AUF ZUGEWACHSENEN WEGEN

„Es ist das Jahr 1945. Am 26. Mai kam der Polizeichef von Arendal nach Nørholm und ordnete für meine Frau und mich 30 Tage Hausarrest an. Ich wurde nicht benachrichtigt. Meine Frau händigte ihm auf Verlangen meine Schusswaffen aus. Anschließend musste ich dem Polizeichef schreiben, dass ich auch noch zwei große Pistolen von den letzten Olympischen Spielen in Paris besäße, die er jederzeit abholen könne.
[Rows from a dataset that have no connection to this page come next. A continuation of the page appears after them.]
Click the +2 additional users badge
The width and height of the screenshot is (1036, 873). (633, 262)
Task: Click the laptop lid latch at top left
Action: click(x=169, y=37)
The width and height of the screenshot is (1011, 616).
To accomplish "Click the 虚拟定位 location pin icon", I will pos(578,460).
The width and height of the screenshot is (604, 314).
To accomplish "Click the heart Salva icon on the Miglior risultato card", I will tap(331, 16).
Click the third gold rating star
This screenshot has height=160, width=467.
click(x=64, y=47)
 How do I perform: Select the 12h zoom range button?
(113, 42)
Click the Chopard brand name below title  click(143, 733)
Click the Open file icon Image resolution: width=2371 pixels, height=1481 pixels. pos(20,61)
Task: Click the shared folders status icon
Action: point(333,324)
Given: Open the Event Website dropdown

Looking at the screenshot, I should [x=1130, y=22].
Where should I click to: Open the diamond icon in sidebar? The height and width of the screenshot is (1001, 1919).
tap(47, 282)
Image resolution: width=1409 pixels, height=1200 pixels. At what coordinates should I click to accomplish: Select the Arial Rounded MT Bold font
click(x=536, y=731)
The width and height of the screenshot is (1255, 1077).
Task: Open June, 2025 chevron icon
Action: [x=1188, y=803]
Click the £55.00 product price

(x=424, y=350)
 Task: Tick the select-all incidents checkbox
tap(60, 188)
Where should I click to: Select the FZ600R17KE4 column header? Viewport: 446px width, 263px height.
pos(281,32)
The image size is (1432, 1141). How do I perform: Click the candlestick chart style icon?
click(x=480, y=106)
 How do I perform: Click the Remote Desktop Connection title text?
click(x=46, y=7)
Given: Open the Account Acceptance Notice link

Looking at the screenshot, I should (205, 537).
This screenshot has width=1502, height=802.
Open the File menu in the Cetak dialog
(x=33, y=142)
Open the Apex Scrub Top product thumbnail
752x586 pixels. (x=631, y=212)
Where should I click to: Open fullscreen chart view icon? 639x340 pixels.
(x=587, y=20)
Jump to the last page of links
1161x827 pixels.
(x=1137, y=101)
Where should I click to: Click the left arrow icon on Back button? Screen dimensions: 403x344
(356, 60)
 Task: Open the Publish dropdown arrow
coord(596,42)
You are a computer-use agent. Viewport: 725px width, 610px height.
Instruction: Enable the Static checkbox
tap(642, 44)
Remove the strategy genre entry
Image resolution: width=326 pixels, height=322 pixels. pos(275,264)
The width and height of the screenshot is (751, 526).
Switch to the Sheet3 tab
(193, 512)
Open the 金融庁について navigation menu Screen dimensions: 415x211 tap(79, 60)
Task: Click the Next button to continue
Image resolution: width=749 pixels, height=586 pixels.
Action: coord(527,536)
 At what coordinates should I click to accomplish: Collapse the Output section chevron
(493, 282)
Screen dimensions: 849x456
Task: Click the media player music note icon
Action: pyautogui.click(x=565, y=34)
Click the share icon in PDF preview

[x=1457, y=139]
Gleichzeitig schrieb ich, dass der Hausarrest nicht wörtlich zu nehmen sei; ich bewirtschaftete einen Bauernhof weit entfernt vom Hof, der einer Überwachung bedürfe. Nach einiger Zeit kam der Gerichtsvollzieher aus Eide und holte die beiden Pistolen ab.“

1949

Auf überwucherten Pfaden“ (1949) entstand, während der 90-jährige Hamsun wegen angeblichen Hochverrats auf seinen Prozess wartete. Das Buch wird als Genre-Hybrid beschrieben, eine Mischung aus Autobiografie und Fiktion.

Hamsun schildert in der Ich-Form die Ereignisse von seiner Verhaftung im Mai 1945 bis zum Urteil im Juni 1948. Er beschreibt Begegnungen mit Menschen, Kindheitserinnerungen, Launen, Gedanken und Reflexionen über seine aktuelle Lage. Besonders interessant ist Hamsuns Schilderung seiner Begegnungen mit Martin aus Kløttran, einer vermeintlich fiktiven Figur und Hamsuns letzter flüchtiger Bekanntschaft.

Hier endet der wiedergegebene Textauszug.